Pour maintenir un gazon d’agrément dense, en bonne santé et dans les zones où l’on souhaite limiter le développement de la flore sauvage, certaines pratiques doivent être mises en place en fonction des problèmes rencontrés, allant du choix des espèces de graminées adaptées (lors de l’installation ou du regarnissage) à la mise en défens ponctuelle, en passant bien sûr par des bonnes pratiques de tonte, de fertilisation et de gestion du sol.

Les meilleures pratiques d’aménagement et d’entretien des pelouses seront reprises dans le référentiel de gestion écologique qui sera progressivement mis en ligne à partir de mai 2021.
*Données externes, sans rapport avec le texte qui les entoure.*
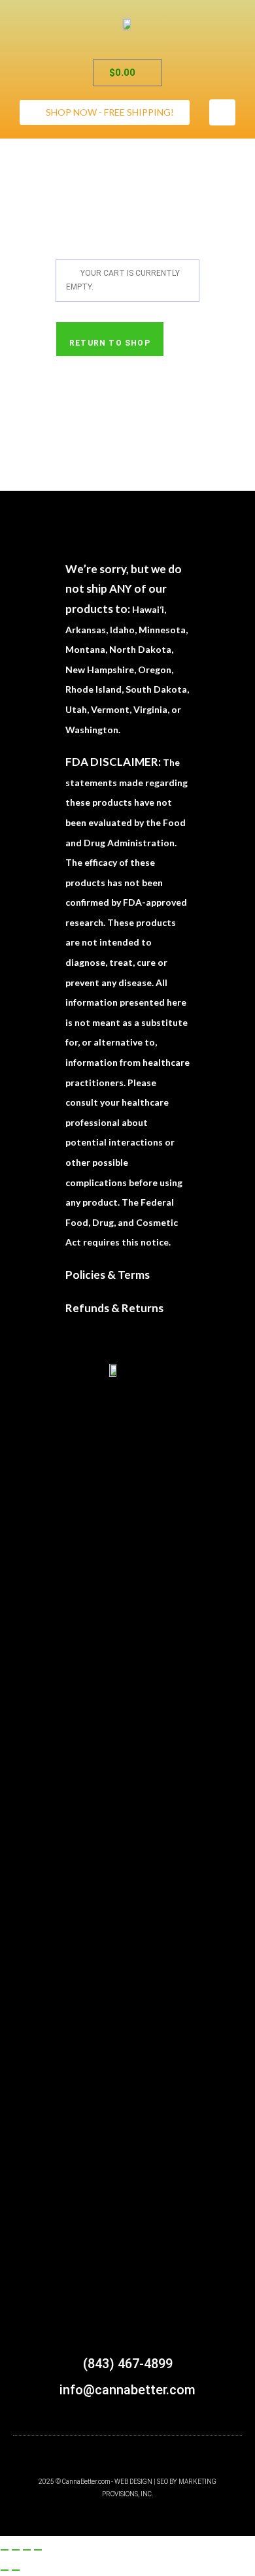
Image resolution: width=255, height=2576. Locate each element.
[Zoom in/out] (4, 2550)
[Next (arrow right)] (15, 2570)
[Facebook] (222, 112)
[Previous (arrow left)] (4, 2570)
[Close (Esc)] (37, 2550)
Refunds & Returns (114, 1308)
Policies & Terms (107, 1274)
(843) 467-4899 (128, 2363)
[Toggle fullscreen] (15, 2550)
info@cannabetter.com (128, 2390)
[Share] (26, 2550)
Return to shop (109, 343)
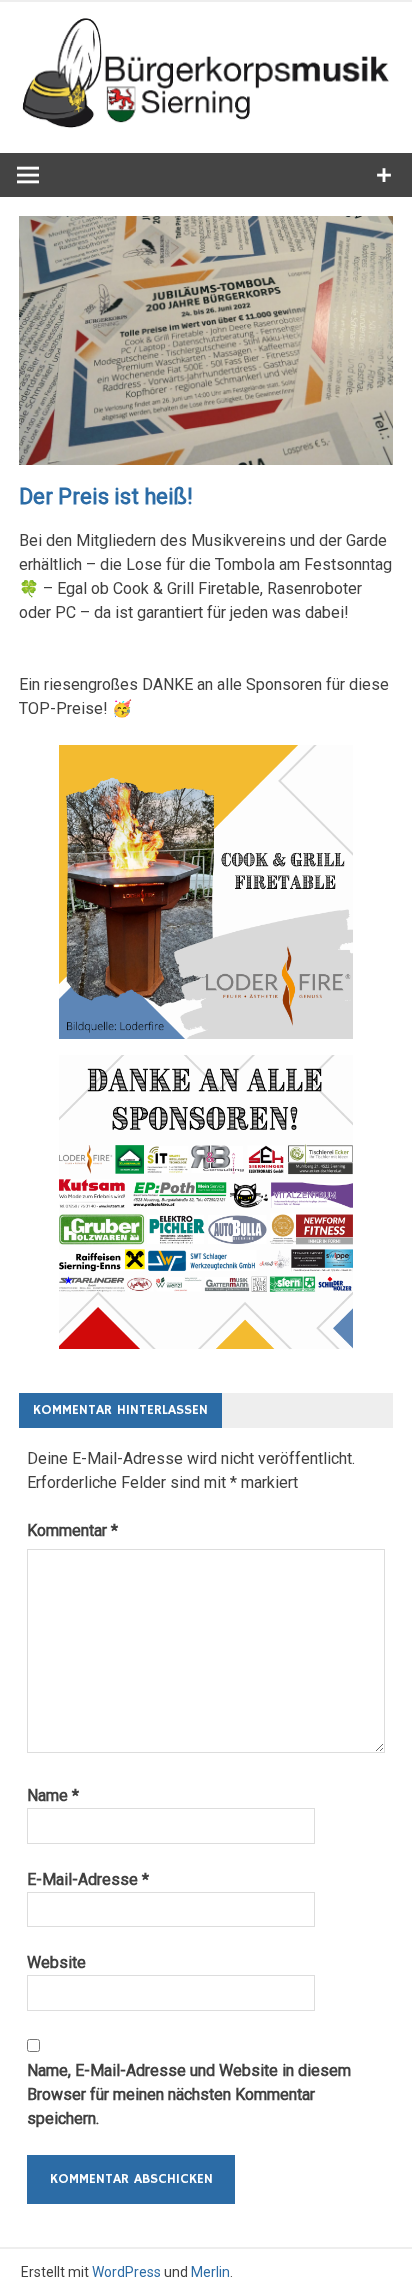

Un document spécifique pour les gazons ornementaux et sportifs est d’ores et déjà en cours de rédaction.


3/

En espaces verts, la main d’œuvre représenterait 80 à 99% des coûts d’entretien. 

Des coûts importants sont aussi liés à l’export des matières organiques (produits de tonte, de fauche et de taille), de l’ordre de 45€ la tonne, soit entre 20 et 70.000€/an estimés selon les communes bruxelloises, avec certaines communes pouvant débourser jusqu’à 250.000€/an selon des données préliminaires du Centre d’écologie urbaine ; coûts qui peuvent être réduits par une gestion extensive.

Il est en tout cas difficile de définir un coût à l’hectare universel pour la gestion écologique différenciée d’une pelouse, tant la charge en main d’œuvre varie en fonction de l’utilisation du site (fréquentation forte, modérée, faible), du type d’espace vert (jardin très structuré classé entretenu de manière intensive, jardin d’accompagnement, jardin champêtre, jardin semi-naturel avec entretien très extensif…), des conditions météorologiques (années humides ou années de sècheresse…) et d’autres caractéristiques du site (accès aisé ou compliqué des machines d’entretien par exemple, quantité de voiries, petites parcelles éparpillées ou gazon central…).

Cela peut donc varier en général de 10 à 50€ par mètre carré et par an pour l’entretien, selon les données théoriques françaises.

Sous contraintes budgétaires, une optimisation constante des ressources est nécessaire.

Comme expliqué plus haut, cette optimisation passe notamment par une végétalisation accrue des espaces publics, une diminution du niveau d’entretien attendu et une plus grande tolérance pour la flore spontanée (« gestion extensive »).

Par exemple, la gestion par 1 ou 2 fauches annuelles fait diminuer de 5 à 10 fois les coûts d’entretien au mètre carré par an.

Une analyse de la ville de Rennes en France a montré que la quantité de travail fournie pour un parc structuré très fleuri (2800 h/ha*an en moyenne) était plus de 10 fois supérieure à celle pour un parc champêtre relativement naturel (250 h/ha*an en moyenne).

Actuellement, nous disposons de relativement peu de données chiffrées précises à l’échelle de la Région, pour diverses raisons (notamment méthodologiques et organisationnelles).

Bruxelles Environnement souhaite à l’avenir objectiver un maximum les coûts que représentent les clauses techniques types du référentiel de gestion écologique, mais il sera vraisemblablement très compliqué d’arriver à des données « standardisées » puisque les coûts varient selon les choix et facteurs évoqués ci-avant.